Riches of Clare: Pre-decimal Coins

Clare Champion, Friday, September 6, 2002

The Riches of Clare exhibition at the Clare Museum charts the county's history over 6,000 years using authentic artifacts. In the latest article examining the historical artifacts County Museum Curator John Rattigan writes about pre-decimal coins…

History tells us that coins were first minted Ireland by Sitric the Viking King of Dublin in the 9th Century. For many countries, the national currency is considered the symbol of that nation, and is one of the reasons why our nearest neighbours in the UK have opted out of adopting to the euro. Meanwhile in Ireland the advent of the Euro is not the first currency change over their lifetime, and many Clare people will remember the old shillings and pence with great fondness. It is interesting to look back on how this State adopted its own style of coins in the first place.

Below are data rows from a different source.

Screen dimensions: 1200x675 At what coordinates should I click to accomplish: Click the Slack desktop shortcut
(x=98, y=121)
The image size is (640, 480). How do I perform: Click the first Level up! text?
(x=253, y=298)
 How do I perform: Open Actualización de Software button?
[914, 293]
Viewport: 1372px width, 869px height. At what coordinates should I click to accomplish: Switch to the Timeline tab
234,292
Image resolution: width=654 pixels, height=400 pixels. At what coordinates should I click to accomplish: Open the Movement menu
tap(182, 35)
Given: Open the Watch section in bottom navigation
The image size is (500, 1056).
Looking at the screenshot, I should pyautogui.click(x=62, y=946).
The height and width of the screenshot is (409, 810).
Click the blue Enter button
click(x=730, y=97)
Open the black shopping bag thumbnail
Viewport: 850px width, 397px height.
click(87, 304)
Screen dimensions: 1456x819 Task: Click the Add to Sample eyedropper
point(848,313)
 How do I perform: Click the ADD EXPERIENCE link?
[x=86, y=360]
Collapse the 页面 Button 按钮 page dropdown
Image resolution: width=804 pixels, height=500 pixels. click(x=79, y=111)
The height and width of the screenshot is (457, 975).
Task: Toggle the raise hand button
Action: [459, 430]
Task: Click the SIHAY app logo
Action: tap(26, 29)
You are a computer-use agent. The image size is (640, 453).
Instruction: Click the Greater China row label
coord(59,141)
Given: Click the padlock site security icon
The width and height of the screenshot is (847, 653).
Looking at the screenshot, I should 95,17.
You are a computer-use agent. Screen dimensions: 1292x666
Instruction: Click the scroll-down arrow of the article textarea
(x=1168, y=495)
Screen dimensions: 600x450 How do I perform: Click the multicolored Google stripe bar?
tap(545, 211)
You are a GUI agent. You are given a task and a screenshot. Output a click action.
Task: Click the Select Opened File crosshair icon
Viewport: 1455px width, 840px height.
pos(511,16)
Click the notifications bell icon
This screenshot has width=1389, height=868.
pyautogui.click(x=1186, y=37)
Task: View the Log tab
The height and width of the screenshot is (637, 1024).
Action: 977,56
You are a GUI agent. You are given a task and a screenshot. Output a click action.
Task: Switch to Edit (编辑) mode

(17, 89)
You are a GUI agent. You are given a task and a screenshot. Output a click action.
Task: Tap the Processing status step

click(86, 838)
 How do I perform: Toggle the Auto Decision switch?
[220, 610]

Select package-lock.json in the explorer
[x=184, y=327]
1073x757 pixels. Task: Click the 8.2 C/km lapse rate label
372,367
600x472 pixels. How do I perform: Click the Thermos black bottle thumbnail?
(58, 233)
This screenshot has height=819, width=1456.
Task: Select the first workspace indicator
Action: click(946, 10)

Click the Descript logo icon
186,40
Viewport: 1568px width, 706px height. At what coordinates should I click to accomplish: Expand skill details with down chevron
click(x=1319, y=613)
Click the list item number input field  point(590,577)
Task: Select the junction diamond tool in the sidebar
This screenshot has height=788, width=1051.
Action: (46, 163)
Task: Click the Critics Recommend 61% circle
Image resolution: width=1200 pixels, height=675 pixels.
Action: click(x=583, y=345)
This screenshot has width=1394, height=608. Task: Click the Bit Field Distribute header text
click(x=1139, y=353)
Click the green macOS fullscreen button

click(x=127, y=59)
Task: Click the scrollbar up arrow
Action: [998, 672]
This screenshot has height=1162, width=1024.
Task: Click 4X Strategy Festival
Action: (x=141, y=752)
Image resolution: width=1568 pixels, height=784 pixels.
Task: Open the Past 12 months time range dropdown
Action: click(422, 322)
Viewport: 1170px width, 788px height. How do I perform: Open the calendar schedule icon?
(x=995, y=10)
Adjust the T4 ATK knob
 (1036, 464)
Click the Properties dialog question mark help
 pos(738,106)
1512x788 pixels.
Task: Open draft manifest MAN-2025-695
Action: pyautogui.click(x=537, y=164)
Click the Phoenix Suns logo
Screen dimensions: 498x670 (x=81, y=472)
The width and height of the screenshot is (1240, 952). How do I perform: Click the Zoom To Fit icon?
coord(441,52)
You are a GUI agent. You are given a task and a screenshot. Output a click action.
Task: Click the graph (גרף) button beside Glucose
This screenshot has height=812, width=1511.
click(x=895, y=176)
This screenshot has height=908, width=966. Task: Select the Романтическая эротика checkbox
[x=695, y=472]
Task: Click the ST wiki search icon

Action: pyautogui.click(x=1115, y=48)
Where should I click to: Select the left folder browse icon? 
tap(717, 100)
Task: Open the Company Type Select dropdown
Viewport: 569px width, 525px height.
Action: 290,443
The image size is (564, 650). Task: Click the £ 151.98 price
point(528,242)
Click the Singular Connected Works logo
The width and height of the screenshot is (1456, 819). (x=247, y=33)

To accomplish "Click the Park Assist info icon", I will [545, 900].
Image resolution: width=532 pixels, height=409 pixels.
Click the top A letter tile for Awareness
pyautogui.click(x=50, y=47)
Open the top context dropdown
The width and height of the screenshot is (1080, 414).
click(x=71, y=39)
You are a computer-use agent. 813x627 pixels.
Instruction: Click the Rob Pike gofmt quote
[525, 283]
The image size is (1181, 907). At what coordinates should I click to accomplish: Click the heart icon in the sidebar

After the 1921 treaty when Ireland gained its independence from Britain, the government decided to maintain its link with sterling, a link which lasted until 1979 when Ireland joined the European Monetary Union. It was decided, however, to produce a new coinage for the new Irish Free State and in 1926 the government set up a coinage committee to be chaired by poet W B Yeats to suggest a suitable design for these new coins.

According to Michael Kenny of the National Museum of Ireland, after much debate the committee decided that the Irish harp would be used as the National Symbol on the flip side of the coins, as it had been previously, but this time without the crown. It had been suggested that the reverse side of the coins would carry images of christian saints, but it was thought the coins could be widely abused and used as religious medals. Instead, it was decided that, as Ireland was mainly a rural country, the coins would portray animals associated with the Irish Countryside.

Click image to view details in the Riches of Clare Exhibition

The denominations were half-crown, florin, shilling, sixpence, threepence, penny, halfpenny, and farthing. The reverses, in this order, showed a horse, salmon, bull, greyhound, hare, hen and chickens, pig and woodcock. A competition was organised and a number of well-known sculptors and coin designers were invited to submit patterns for the coinage to the committee. Entries came from Ireland, but also from as far afield as Italy, Yugoslavia, Sweden and the US. A prize was awarded to the winning artist, who turned out to be an Englishman, Percy Metcalf.

The new coinage was struck in 1928 and was of a high standard technically and artistically, remaining basically unchanged until 1971. The half-crown, florin and shilling were made of almost pure silver, the sixpence and threepence were nickel and the lower denominations were bronze. In 1939, Eire, replaced Saorstat Eireann on the reverse of the coins following the use of Eire in the 1937 constitution.

Pictured here are some pre-decimal Irish Coins that went out of existence with the advent of decimalisation in 1971. The coins pictured were donated to the collection at Clare Museum by Sonia Schorman, Ballyalla, Ennis.